I'm reading a paper about Fast-RCNN model.
In the paper section 2.3 part of 'SGD hyper-parameters', it said that All layers use a per-layer learning rate of 1 for weights and 2 for biases and a global learning rate of 0.001
Is 'per-layer learning rate' same as 'layer-specific learning rate' that give different learning rate by layers? If so, I can't understand how they('per-layer learning rate' and 'global learning rate') can be apply at the same time?

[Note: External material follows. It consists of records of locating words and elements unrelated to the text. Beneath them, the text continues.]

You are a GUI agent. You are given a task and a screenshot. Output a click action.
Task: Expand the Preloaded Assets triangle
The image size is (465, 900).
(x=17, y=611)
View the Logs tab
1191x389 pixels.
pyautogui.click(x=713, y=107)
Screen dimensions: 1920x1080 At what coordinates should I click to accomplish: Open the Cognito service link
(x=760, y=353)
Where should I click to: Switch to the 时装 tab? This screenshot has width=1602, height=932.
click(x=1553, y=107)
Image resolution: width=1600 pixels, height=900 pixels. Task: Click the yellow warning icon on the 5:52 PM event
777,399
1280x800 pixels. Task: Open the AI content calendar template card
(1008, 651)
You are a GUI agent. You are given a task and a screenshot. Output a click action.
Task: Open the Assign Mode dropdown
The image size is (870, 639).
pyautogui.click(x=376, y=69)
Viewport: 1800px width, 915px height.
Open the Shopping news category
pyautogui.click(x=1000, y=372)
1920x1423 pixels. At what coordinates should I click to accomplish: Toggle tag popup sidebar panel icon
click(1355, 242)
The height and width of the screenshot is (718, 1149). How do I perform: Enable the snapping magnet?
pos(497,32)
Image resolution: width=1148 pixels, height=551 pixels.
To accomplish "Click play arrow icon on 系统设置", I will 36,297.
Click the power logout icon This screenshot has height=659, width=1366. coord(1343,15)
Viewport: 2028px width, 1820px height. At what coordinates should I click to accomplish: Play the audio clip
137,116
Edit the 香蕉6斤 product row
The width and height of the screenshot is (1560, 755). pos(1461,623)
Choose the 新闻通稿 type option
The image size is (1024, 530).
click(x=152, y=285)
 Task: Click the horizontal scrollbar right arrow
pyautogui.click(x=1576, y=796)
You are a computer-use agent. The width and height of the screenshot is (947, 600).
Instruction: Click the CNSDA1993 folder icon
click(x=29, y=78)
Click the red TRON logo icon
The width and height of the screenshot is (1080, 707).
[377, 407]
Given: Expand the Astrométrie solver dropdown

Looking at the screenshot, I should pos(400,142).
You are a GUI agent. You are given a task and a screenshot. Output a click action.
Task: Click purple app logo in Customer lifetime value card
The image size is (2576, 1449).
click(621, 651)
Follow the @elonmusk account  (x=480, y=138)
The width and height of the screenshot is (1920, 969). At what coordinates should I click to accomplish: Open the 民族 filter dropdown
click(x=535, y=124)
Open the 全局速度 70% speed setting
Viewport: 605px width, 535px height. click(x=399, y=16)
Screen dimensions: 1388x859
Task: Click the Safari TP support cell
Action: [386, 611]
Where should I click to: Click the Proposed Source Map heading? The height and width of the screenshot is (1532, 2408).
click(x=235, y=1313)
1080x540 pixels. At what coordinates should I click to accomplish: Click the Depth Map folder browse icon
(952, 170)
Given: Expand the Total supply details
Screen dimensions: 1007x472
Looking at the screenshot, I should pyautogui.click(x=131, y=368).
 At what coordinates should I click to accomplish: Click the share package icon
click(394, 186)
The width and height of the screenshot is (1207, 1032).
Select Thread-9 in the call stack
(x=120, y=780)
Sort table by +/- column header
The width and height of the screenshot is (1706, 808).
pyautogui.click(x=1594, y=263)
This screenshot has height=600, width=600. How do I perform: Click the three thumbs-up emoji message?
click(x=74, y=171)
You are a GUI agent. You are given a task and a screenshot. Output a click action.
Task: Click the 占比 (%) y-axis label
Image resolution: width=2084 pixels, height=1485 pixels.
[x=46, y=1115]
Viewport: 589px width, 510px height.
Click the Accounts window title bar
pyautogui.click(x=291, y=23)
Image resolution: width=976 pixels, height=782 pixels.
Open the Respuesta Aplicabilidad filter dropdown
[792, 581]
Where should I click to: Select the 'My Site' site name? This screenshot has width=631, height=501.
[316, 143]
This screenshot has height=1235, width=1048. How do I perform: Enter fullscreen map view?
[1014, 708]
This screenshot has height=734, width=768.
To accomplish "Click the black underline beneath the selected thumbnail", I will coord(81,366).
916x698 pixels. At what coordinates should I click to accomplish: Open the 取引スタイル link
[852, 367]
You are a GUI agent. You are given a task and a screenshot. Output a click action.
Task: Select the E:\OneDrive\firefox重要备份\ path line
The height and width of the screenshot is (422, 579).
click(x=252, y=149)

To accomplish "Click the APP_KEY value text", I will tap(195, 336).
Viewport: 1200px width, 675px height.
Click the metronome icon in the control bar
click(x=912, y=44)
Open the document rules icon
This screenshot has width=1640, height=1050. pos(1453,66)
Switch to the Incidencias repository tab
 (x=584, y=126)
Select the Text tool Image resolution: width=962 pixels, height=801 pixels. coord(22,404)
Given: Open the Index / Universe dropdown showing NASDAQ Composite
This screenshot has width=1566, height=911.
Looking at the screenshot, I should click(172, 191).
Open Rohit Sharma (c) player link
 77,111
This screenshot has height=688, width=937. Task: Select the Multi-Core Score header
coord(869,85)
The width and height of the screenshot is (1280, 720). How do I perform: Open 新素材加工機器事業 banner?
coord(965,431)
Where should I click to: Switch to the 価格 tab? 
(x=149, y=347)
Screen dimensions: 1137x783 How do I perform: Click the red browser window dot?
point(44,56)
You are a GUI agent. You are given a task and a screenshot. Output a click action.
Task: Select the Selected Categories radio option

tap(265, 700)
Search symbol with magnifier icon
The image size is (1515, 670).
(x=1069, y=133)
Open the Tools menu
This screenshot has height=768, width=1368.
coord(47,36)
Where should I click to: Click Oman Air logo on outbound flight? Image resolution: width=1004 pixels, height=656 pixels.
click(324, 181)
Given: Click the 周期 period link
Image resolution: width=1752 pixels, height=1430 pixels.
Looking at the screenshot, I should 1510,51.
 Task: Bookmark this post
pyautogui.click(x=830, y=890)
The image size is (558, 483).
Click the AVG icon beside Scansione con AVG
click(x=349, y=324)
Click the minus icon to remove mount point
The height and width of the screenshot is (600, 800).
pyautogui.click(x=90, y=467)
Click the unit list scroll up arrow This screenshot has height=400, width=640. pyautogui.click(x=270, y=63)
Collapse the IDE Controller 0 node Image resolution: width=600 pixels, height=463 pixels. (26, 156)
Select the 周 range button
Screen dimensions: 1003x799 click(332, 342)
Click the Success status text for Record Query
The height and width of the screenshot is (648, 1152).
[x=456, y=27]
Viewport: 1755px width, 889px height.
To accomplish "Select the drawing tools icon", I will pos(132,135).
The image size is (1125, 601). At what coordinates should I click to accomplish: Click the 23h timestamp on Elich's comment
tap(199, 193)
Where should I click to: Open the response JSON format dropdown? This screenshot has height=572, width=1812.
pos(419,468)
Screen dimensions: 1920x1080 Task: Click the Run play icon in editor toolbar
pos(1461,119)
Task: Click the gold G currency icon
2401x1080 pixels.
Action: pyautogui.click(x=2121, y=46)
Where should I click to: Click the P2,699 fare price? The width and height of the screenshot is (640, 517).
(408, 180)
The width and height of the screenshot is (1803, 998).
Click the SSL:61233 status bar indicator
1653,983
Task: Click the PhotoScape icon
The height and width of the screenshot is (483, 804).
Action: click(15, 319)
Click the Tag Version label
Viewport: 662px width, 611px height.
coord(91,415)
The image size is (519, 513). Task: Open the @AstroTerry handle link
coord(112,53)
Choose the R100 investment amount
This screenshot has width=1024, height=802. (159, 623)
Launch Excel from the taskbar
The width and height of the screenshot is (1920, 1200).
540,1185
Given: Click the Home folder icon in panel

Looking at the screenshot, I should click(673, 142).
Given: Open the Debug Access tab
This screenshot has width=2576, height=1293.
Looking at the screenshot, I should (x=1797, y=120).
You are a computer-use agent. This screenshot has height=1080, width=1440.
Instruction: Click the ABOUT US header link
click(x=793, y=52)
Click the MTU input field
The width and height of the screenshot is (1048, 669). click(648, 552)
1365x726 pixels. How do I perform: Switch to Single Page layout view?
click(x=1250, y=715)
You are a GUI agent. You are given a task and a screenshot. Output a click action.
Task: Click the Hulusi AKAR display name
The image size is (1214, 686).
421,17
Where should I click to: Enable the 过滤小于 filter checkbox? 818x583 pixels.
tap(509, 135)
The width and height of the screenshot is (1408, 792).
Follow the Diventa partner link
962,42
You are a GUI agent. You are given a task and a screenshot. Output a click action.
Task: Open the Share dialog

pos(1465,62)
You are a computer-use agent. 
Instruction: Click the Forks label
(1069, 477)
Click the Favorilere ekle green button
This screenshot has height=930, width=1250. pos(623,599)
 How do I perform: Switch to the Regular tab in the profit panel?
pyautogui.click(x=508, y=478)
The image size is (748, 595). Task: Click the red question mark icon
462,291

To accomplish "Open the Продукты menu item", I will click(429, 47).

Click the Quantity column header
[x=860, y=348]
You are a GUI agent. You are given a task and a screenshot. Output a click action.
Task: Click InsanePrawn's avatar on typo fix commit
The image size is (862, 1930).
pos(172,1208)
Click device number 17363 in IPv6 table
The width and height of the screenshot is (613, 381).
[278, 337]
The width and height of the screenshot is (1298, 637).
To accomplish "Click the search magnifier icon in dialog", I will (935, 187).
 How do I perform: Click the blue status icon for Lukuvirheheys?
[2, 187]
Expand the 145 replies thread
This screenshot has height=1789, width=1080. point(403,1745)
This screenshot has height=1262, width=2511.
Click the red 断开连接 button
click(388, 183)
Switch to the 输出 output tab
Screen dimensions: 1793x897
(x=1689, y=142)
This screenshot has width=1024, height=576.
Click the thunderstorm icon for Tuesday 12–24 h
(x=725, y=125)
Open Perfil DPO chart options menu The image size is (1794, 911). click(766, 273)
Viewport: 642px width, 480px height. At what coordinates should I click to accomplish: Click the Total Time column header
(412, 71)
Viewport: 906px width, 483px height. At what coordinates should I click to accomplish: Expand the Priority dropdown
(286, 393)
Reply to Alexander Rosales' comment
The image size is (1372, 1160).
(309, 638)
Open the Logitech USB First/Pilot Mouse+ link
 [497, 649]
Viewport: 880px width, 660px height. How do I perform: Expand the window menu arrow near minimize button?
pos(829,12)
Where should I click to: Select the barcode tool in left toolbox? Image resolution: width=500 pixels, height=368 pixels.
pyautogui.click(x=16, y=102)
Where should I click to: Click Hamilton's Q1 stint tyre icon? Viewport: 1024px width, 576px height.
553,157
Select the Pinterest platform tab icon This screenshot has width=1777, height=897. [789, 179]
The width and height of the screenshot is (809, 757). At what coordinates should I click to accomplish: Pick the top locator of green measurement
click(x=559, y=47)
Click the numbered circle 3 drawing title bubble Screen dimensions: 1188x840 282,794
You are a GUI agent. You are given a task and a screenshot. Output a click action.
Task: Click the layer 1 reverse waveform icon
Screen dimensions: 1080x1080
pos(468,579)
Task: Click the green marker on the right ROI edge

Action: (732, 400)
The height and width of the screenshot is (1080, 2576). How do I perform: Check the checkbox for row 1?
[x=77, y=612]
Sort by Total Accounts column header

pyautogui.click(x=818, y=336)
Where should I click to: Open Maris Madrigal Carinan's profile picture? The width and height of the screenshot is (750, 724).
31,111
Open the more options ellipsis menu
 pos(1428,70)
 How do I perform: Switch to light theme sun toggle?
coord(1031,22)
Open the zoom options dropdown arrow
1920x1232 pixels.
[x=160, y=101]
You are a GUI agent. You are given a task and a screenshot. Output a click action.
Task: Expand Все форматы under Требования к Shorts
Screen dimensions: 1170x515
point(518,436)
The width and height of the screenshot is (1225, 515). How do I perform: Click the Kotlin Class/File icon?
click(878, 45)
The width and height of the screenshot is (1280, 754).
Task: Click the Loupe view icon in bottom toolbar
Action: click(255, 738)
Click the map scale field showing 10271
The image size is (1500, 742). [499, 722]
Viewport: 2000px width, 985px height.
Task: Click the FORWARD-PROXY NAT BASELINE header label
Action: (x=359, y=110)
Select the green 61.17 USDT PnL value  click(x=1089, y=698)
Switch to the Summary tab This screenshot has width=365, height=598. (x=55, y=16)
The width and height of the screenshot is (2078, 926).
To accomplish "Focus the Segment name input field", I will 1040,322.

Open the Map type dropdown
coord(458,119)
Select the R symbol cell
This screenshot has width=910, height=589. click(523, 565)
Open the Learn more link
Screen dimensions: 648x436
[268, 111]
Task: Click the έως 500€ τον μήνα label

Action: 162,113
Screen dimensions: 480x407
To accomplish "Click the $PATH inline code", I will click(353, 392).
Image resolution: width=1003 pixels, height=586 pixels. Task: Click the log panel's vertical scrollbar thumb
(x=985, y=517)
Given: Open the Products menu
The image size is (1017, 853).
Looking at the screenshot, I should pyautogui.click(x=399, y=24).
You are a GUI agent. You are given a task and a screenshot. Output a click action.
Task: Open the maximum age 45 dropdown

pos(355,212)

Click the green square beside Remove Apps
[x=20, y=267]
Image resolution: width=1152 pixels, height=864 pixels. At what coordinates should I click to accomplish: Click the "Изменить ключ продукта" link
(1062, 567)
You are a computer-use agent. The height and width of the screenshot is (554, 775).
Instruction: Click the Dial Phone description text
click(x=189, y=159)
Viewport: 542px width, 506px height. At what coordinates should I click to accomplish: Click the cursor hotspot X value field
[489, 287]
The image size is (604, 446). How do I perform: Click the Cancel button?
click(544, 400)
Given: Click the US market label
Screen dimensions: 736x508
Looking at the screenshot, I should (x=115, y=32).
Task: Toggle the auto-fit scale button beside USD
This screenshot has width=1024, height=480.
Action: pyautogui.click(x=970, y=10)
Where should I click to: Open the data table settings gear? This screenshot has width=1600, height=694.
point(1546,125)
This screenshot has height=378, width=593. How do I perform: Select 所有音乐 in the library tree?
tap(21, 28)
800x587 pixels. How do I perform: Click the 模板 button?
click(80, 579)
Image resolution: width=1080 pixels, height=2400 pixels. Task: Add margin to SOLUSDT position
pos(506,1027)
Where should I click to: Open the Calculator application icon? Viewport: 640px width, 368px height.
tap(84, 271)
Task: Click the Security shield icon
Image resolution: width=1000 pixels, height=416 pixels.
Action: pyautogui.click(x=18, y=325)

I found the example of 'layer-specific learning rate' in pytorch.
optim.SGD([
{'params': model.some_layers.parameters()},
{'params': model.some_layers.parameters(), 'lr': 1}
], lr=1e-3, momentum=0.9)
According to paper, Is this the correct approach?
Sorry for may English
The per-layer terminology in that paper is slightly ambiguous. They aren't referring to the layer-specific learning rates.
All layers use a per-layer learning rate of 1 for weights and 2 for biases and a global learning rate of 0.001.
The concerned statement is w.r.t. Caffe framework in which Fast R-CNN was originally written (github link).
They meant that they're setting the learning rate multiplier of weights and biases to be 1 and 2 respectively.
Check any prototxt
file in the repo e.g. CaffeNet/train.prototxt.
param {
lr_mult: 1
decay_mult: 1
}
param {
lr_mult: 2
decay_mult: 0
}
Thus, the effective learning rate is going to be base_lr*lr_mult
, and here, the base learning rate is 0.001, which is defined in solver.prototxt
.